[Records contained in a dataset]
◇ ◇ ◇

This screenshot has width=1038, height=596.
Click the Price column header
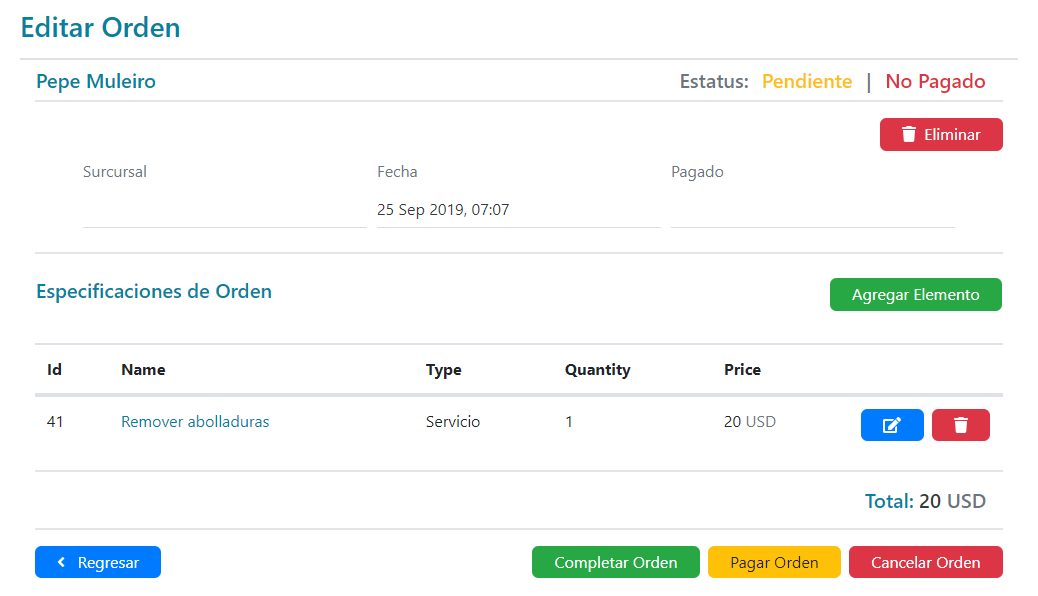click(742, 370)
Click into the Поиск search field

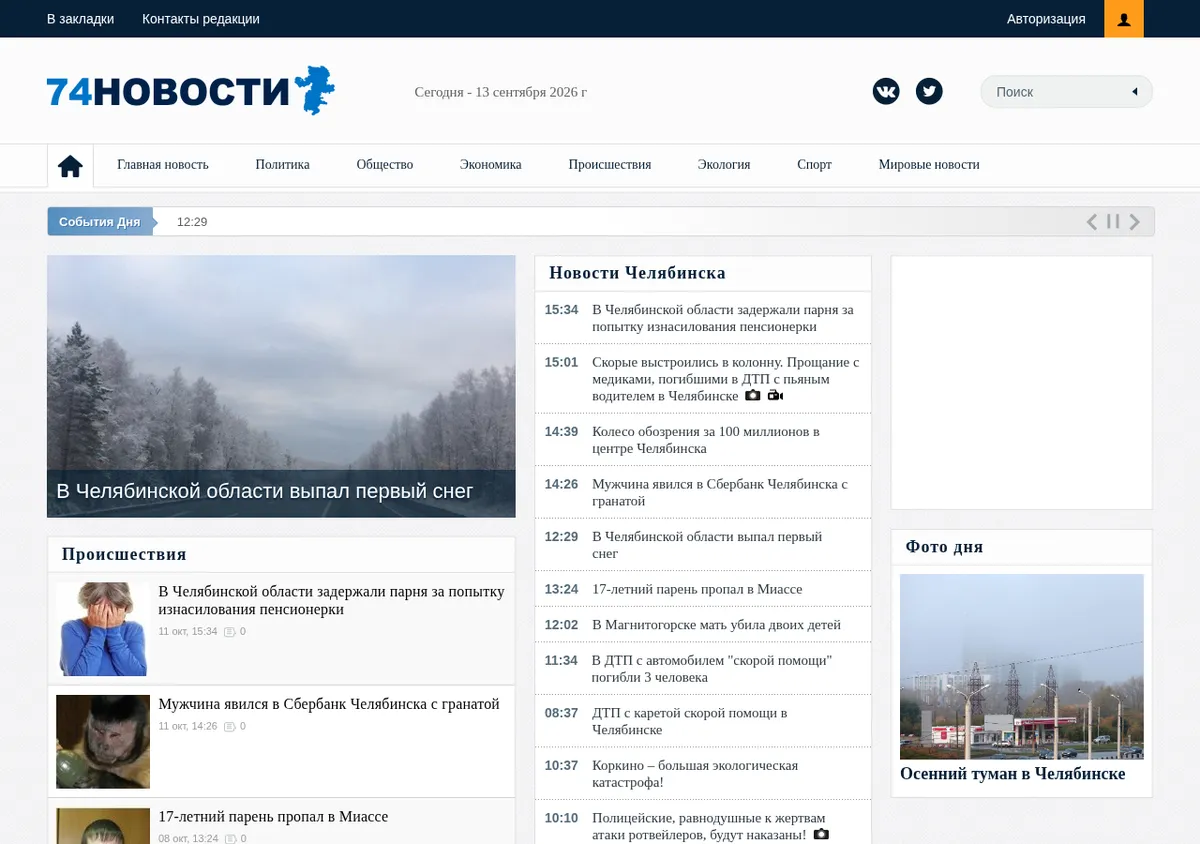tap(1055, 92)
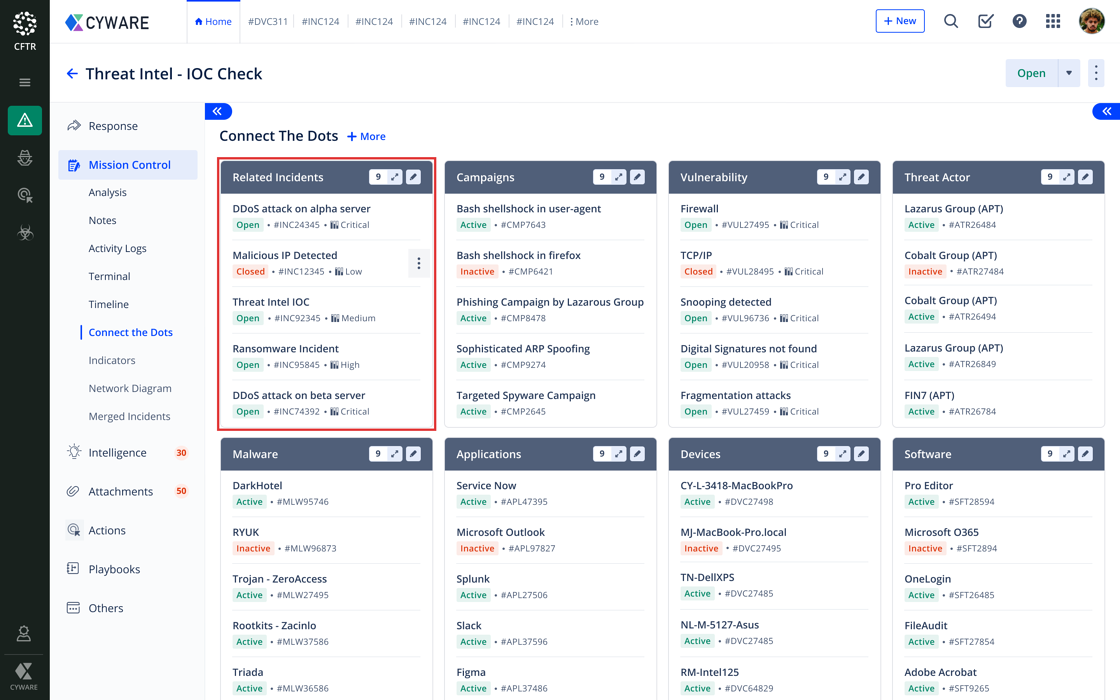Collapse the left navigation panel chevron

[218, 111]
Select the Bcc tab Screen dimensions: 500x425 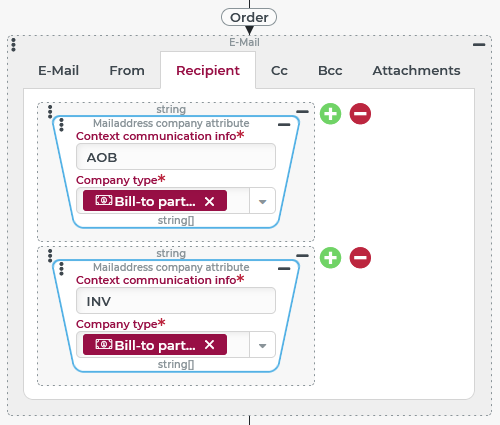point(330,71)
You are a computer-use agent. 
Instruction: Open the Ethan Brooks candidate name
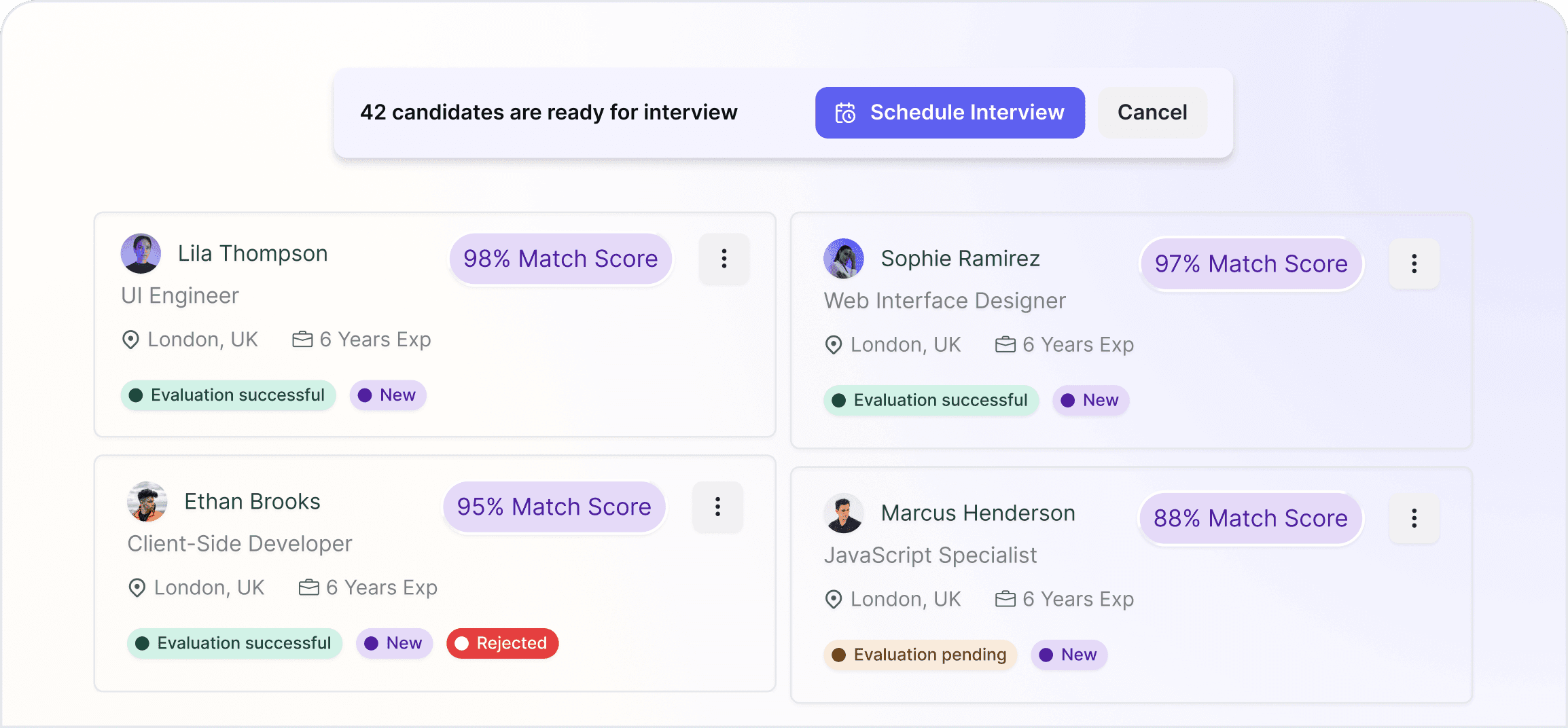252,502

◇ ◇ ◇

WORK ITEM: Set out, exactly as given, the line that contains "You are a computer-use agent." along with each line after it through the end of the records above; omit the pictures.

TASK RESPONSE:
You are a computer-use agent. 
Instruction: Open the Ethan Brooks candidate name
252,502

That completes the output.